The resistance of a wire of length l and diameter D is given by \begin{align} R=\frac{\rho l}{A}=\frac{4\rho l }{\pi D^2},\nonumber \end{align} where $\rho$ is resistivity (or specific resistance) of the material of the wire. The unit of resistance R is Ohm ($\Omega$) and that of the resistivity is Ohm-metre ($\Omega\text{-m}$). The resistivity is a material property and it is reciprocal of conductivity.

To find the resistivity of the material of the wire, we need to measure length l by using a scale, diameter D by using a screw gauge, and resistance R by using a metre bridge. The metre bridge works on the principle of balanced Wheatstone bridge.

Metre Bridge Construction

The metre bridge consists of a known resistance R, an unknown resistance X, a one metre long constantan wire AB of uniform cross-sectional area, and a galvanometer G. One terminal of the galvanometer is connected to a jockey N. The jockey is free to slide on the wire AB.

Metre Bridge Principle

A Wheatstone bridge is formed by the resistance R, resistance X, resistance of the wire segment AN and resistance of the wire segment NB. The resistances of four arms of the bridge are $R_1=X$, $R_2=R$, $R_3=\rho_c l_1/A_c$, and $R_4=\rho_c l_2/A_c$, where $l_1$ and $l_2$ are lengths AN and NB. Here, $\rho_c$ is the resistivity of the constantan wire and $A_c$ is its cross-sectional area. Note that $l_2=(100\, \mathrm{cm}-l_1)$. The bridge is balanced when galvanometer shows null deflection. In this condition, the unknown resistance is given by \begin{align} X=R \frac{\rho_c l_1/A_c}{\rho_c l_2/A_c}=R\frac{l_1}{100-l_1}.\nonumber \end{align}

Procedural Steps

1. Measure the length l of the given wire by using a scale.
2. Measure the diameter D of the given wire by using a screw gauge.
3. The resistance of the wire is measured by using a metre bridge. Connect the wire in place of the unknown resistance X.
4. Connect the circuit. Slide the jockey on the bridge wire AB to find the null position. The null position N should lie close to the mid-point of AB, say between 30 cm and 70 cm. This improves sensitivity of the metre-bridge. Adjust the known resistance R to do so. Measure the length $l_1$. Reapeat this for five different values of known resistance R.
5. Interchange the positions of X and R and repeat steps (4). This takes care of unknown resistances offered by the terminals.
6. Calculate mean value of X obtained in steps (4) and (5). Use this to calculate resistivity of the wire.
7. Do error analysis to find error in the resistivity.

Questions on Metre Bridge

Question 1: In a metre bridge experiment, it is recommended to have known and unknown resistances of the similar values. This recommendation

A. reduces error in finding position of the null point.
B. makes null point to lie in the middle of the wire.
C. improves sensitivity of the galvanometer.
D. reduces current through the galvanometer.

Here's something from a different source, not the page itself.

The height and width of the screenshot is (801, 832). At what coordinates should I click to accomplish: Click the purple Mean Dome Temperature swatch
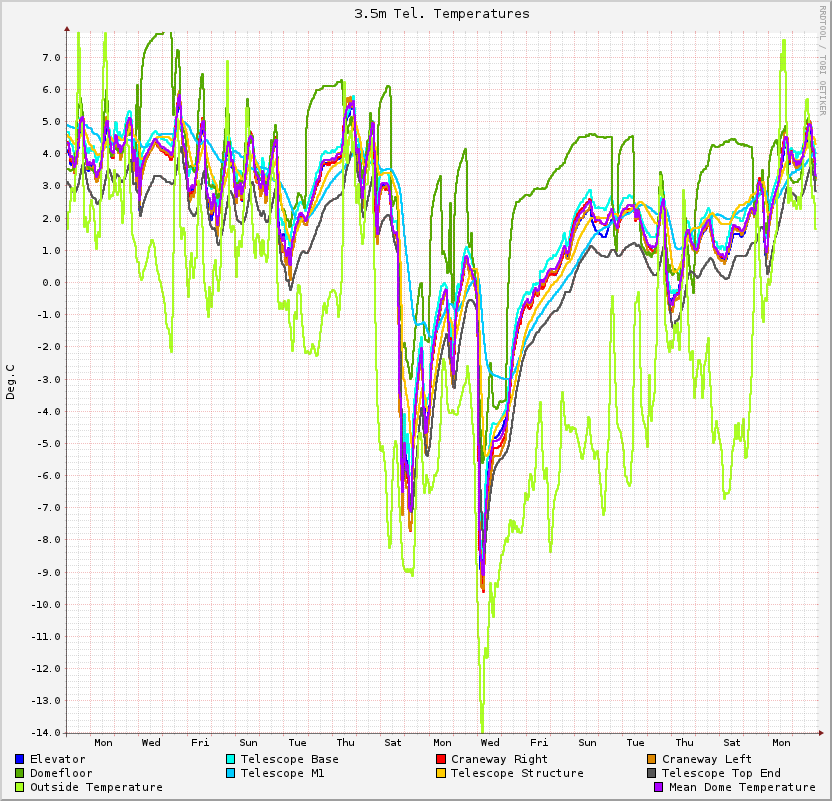tap(659, 787)
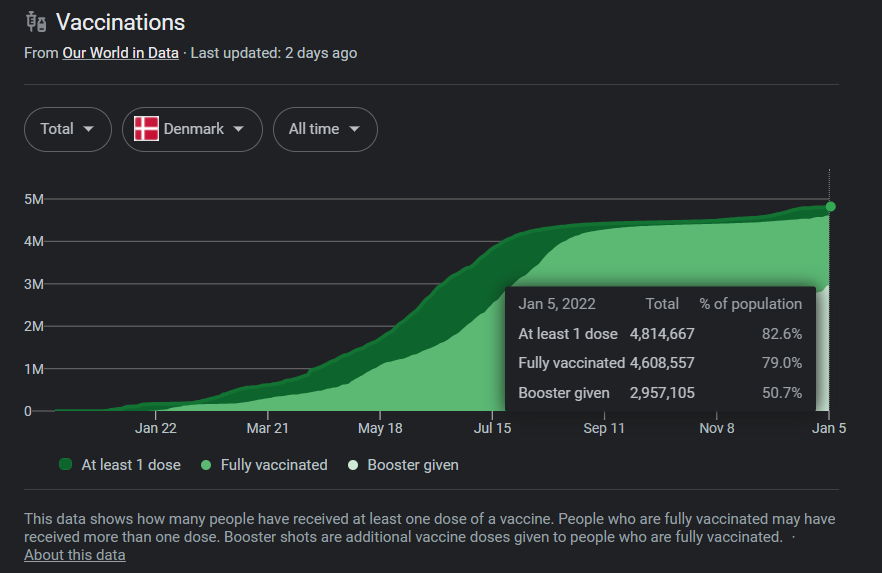Viewport: 882px width, 573px height.
Task: Click the 5M label on the y-axis
Action: [x=34, y=199]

Question 2: In a metre bridge experiment, two students have identical setup and follow similar procedure. But one of the student uses very low source voltage V. This student gets more error because

A. it reduces sensitivity of the galvanometer.
B. it increases error in position of the null point.
C. it increases temperature of the wire.
D. it reduces current in the wire.

Question 3: In a modified metre bridge, the length of the bridge wire is reduced to 50 cm from 100 cm. This will

A. decrease the error in finding the null point.
B. increase the error in finding the null point.

Question 4: In a metre bridge experiment, the known and the unknown resistances are interchanged to remove

A. index error.
B. end correction error.
C. error due to temperature effect.
D. random error.

Question 5: The bridge wire in metre bridge construction is made of materials like constantan or manganin because

A. they have small resistivity and small temperature coefficient of resistivity.
B. they have large resistivity and large temperature coefficient of resistivity.
C. they have small resistivity and small temperature coefficient of resistivity.
D. they have large resistivity and small temperature coefficient of resistivity.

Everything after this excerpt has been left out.